2.6. Mechanical Properties Testing

The tensile force was measured on a GT-AT-7000M electronic tensile testing machine (Goodtechwill, Qingdao, China) at 500 mm/min using dumbbell-shaped samples, according to ISO 37:2024 [20]. Stress–strain curves were plotted for each sample. Tear tests were conducted under the same conditions, except that right-angle samples were used (ISO 34-1:2022 [21]). These tests measured the tensile strength, elongation at break, tear strength, and Young’s modulus.

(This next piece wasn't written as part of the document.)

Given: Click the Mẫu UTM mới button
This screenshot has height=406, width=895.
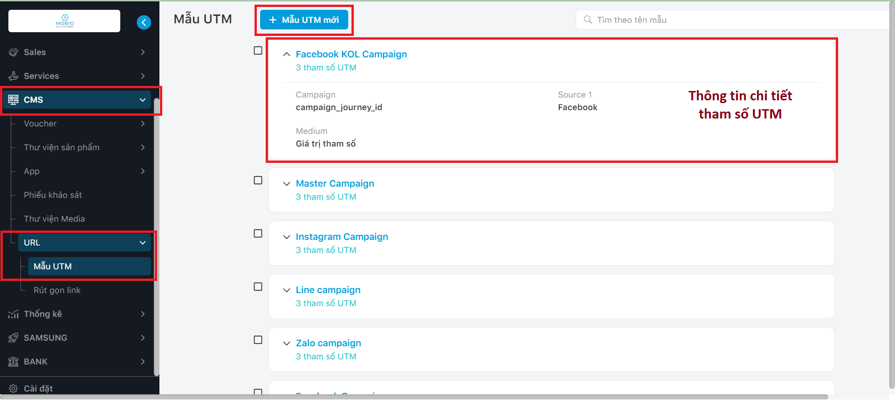Looking at the screenshot, I should 304,20.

Hardness (Shore A) was measured using a Shore A hardness tester (MonTech Trading Co., Ltd., Tianjin, China), according to the ASTM D 2240-2005 [22] method.

2.7. Friction Testing

The coefficient of friction was tested using a friction tester (HEIDON, Shinto Scientific Co., Ltd., Tokyo, Japan) at a 100 mm/min speed, a 5 N load, and a 100 mm displacement. The vulcanized force sheet was cut into uniform sizes, mounted on the test area, and tested according to the set test conditions. The force vs. displacement curves were plotted, and the average values of the stabilized curves were taken as the friction force through graphing, which was the coefficient of friction by dividing it by the load force.

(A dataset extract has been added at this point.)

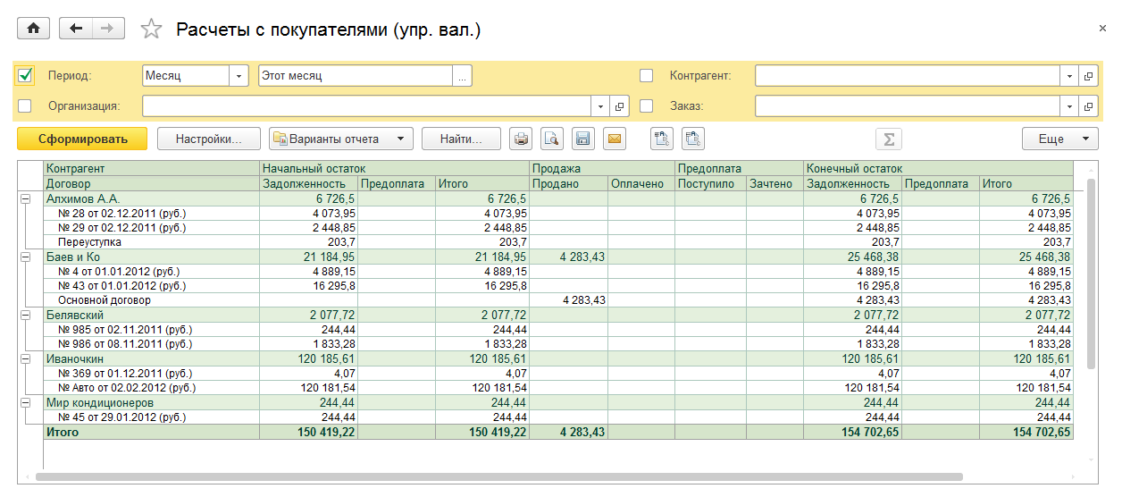Screen dimensions: 1122x497
Task: Uncheck the Период checkbox
Action: click(x=25, y=76)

2.8. Rubber Process Analysis

A D-RPA 3000 dynamic rubber process analyser (MonTech Trading Co., Ltd., Tianjin, China) was used to measure the strain amplitude dependence of viscoelastic parameters in VMQ composites. The Payne effect test was conducted at 70 °C, under the strain range of 0.1% to 100% and the frequency of 1 Hz. The large amplitude oscillation shear (LAOS) test was conducted on raw rubber under a frequency of 1.0 Hz, a strain range of 0.1% to 1500%, and a temperature of 170 °C. Frequency scanning of vulcanized rubber was performed at 60 °C under the frequency range of 0.01 to 30 Hz and a strain of 7%.

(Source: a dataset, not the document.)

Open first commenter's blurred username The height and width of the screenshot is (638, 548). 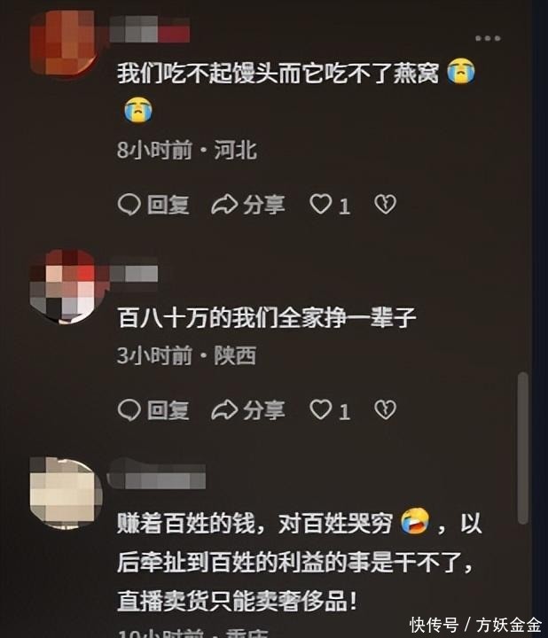coord(149,29)
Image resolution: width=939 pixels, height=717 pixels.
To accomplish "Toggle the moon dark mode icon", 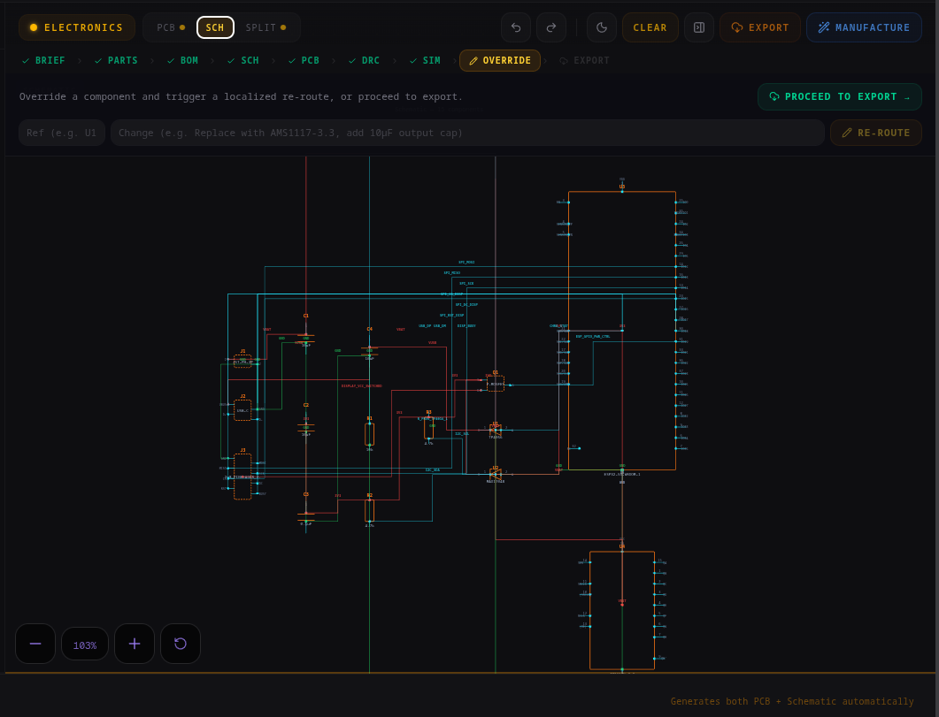I will [x=602, y=27].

2.9. Scanning Electron Microscopy Testing

To study the morphology and dispersion of silica in the rubber matrix, tensile sections of the composites were observed through scanning electron microscopy (SEM; JSM-7500F; Nippon Electronics Corporation, Tokyo, Japan).

3. Results and Discussion

3.1. Molecular Weight and Molecular Weight Distribution

The GPC curves of MW and MWD for the three MVQ rubbers with different vinyl contents are shown in Figure 2. The larger MW and wider MWD of MVQ-3% compared to MVQ-0.08% and MVQ-0.22% imply its stronger molecular interactions and higher raw rubber strength. In addition, MVQ-0.08% has a wider MWD compared to MVQ-0.22%, suggesting its better processing performance than MVQ-0.22%. Considering the small differences in Mn, Mw, and MWD, this paper delved primarily into the effect of vinyl content on the mechanical properties and cross-linking properties of vulcanized MVQ rubbers, ignoring the effects of MW and MWD of MVQ rubbers with different vinyl contents.

3.2. LAOS Analysis

In addition to composition, MW, and MWD, another key parameter controlling polymer performance is the degree of branching [23]. The LAOS test is sensitive to long-chain branching and is a useful characterization tool [24]. Silicon–oxygen bonds form the main chain of silicone rubbers, while the methyl and vinyl groups on the side chains are the main cross-linking reaction sites in MVQ rubbers. Thus, the degree of branching of MVQ rubbers also affects the cross-linking results and cross-link density. Figure 3 shows the Lissajous curves of the raw rubbers with three different vinyl contents under large strains. The presence of secondary rings in the Lissajous curves [25] is related to the polymer’s molecular structure (i.e., linear, star, and branched). Linear polymers usually exhibit secondary double rings, while branched polymers do not. As shown in Figure 3a,b, the presence of secondary double rings at both ends of the curves suggests that the MVQ rubber with a low vinyl content is linear. In contrast, the curve in Figure 3c shows no secondary double rings, confirming that MVQ rubber with high vinyl content is a branched polymer.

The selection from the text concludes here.